- DIRECTIONS -
Please reproduce the rows below word for word, in the same order.
**** DATA ROWS
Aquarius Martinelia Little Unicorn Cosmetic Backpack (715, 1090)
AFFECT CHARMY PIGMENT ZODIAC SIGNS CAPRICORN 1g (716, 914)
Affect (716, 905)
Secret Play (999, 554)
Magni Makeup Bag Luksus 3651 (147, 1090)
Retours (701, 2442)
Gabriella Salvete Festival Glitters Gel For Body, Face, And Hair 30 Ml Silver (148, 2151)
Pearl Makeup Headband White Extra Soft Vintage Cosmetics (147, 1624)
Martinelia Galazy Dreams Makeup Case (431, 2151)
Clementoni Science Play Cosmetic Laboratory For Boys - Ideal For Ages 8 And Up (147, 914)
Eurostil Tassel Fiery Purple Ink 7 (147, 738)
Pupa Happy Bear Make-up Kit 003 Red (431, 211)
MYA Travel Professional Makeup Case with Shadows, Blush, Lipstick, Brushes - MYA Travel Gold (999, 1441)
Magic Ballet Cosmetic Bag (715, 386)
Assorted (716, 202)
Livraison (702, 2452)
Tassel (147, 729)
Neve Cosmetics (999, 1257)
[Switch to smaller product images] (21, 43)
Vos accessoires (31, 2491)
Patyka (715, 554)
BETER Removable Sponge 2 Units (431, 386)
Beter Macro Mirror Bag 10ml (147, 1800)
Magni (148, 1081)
********
- ANSWER TO THE EXERCISE -
Aquarius Martinelia Little Unicorn Cosmetic Backpack (715, 1090)
AFFECT CHARMY PIGMENT ZODIAC SIGNS CAPRICORN 1g (716, 914)
Affect (716, 905)
Secret Play (999, 554)
Magni Makeup Bag Luksus 3651 (147, 1090)
Retours (701, 2442)
Gabriella Salvete Festival Glitters Gel For Body, Face, And Hair 30 Ml Silver (148, 2151)
Pearl Makeup Headband White Extra Soft Vintage Cosmetics (147, 1624)
Martinelia Galazy Dreams Makeup Case (431, 2151)
Clementoni Science Play Cosmetic Laboratory For Boys - Ideal For Ages 8 And Up (147, 914)
Eurostil Tassel Fiery Purple Ink 7 (147, 738)
Pupa Happy Bear Make-up Kit 003 Red (431, 211)
MYA Travel Professional Makeup Case with Shadows, Blush, Lipstick, Brushes - MYA Travel Gold (999, 1441)
Magic Ballet Cosmetic Bag (715, 386)
Assorted (716, 202)
Livraison (702, 2452)
Tassel (147, 729)
Neve Cosmetics (999, 1257)
[Switch to smaller product images] (21, 43)
Vos accessoires (31, 2491)
Patyka (715, 554)
BETER Removable Sponge 2 Units (431, 386)
Beter Macro Mirror Bag 10ml (147, 1800)
Magni (148, 1081)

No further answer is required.